На начальной стадии NEC будет использовать новую технологию для преобразования картинки формата QVGA (320х240 точек) в формат WVGA (800х480) на дисплеях мобильных телефонов и GPS-навигаторах. Внедрение данной технологии в систему телевещания и работу с видео в формате DVD (720х480) позволит увеличивать картинку в 6 раз, достигая при этом разрешения в 1920х1080 точек или, как это сейчас еще называется, Full HD. Новая технология начнет свое шествие по миру к 2009 году, сообщает сайт MobileDevice. 
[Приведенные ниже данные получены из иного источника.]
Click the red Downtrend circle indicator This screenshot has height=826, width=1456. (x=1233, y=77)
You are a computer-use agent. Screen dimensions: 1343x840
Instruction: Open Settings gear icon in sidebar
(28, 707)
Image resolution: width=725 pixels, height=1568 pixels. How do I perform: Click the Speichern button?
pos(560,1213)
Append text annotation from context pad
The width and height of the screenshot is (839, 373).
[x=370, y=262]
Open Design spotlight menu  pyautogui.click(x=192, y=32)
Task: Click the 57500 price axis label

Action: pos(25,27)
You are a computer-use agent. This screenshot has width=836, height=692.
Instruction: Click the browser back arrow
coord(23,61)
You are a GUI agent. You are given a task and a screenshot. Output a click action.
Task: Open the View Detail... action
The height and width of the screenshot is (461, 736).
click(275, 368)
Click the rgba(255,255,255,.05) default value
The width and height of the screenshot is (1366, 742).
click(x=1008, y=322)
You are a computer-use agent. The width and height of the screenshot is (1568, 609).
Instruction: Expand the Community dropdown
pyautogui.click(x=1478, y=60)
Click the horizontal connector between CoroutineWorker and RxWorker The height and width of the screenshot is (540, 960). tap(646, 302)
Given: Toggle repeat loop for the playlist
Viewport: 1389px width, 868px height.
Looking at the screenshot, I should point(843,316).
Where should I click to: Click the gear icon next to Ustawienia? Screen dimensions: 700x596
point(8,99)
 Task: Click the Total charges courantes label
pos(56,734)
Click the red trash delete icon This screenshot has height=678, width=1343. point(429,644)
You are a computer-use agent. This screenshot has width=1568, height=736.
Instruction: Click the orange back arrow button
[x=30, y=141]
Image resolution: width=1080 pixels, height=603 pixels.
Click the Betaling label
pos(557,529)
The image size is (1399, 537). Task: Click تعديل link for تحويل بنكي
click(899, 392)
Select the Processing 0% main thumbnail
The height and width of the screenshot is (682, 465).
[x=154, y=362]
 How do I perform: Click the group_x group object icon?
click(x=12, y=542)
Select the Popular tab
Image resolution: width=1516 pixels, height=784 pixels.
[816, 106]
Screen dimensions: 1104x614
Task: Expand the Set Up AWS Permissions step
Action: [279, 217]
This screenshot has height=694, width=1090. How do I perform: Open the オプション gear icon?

Источник: http://itnews.com.ua/40197.html

----------

Надоело быть жертвой? Стань профи по информационной безопасности, получай самую свежую информацию об угрозах и средствах защиты от ведущего российского аналитического центра Anti-Malware.ru:

----------


## Зайцев Олег

В том, что NEC сделали алгоритм качественного масштабирования я верю без всякого сомнения, тем более что его аналоги сейчас применяются во всех телевизорах с большой диагональю (стандартная картинка с DVD например имеет разрешение 720*576, если не хуже, а у телевизора разрешение раза в два выше), и в профессиональных мониторах NEC есть прототип подобного алгоритма, весьма качественно увеличивающий изображение. 
Но это не решает проблемы с преходом на FullHD - если скажем я беру обычную видеокамеру и снимаю допустим книжную полку. На ней стоит книжка Рихтера, на корешке "Windows" крупно, "для профессионалов" мельче, имя автора - еще мельче. На отснятом видео-изображении текст Windows читается, "для профессионалов" - с трудом, фамилия автора вообще не читаема - но видно, что что-то там написано. Сжатие в MPEG приведет к тому, что читаемым останется только "Windows", остальное смазано. И каким бы чудо алгоритмом я не увеличивал бы эту картинку скажем в 4 раза, надписи читаемыми от этого не станут... А на FullHD видеозаписи это все будет читаемо и видно - поэтому разница в качестве картинки с HD диска через HD плэйер будет радикальна, и эта разница именно в количестве деталей в изображении.

----------


## zerocorporated

> поэтому разница в качестве картинки с HD диска через HD плэйер будет радикальна, и эта разница именно в количестве деталей в изображении.


Это все одним можно объяснить - данные из неоткуда не возьмутся

----------


## maXmo

> И каким бы чудо алгоритмом я не увеличивал бы эту картинку скажем в 4 раза, надписи читаемыми от этого не станут...


ну о повышении качества речи вроде и не идёт, хотя такие алгоритмы и есть.

----------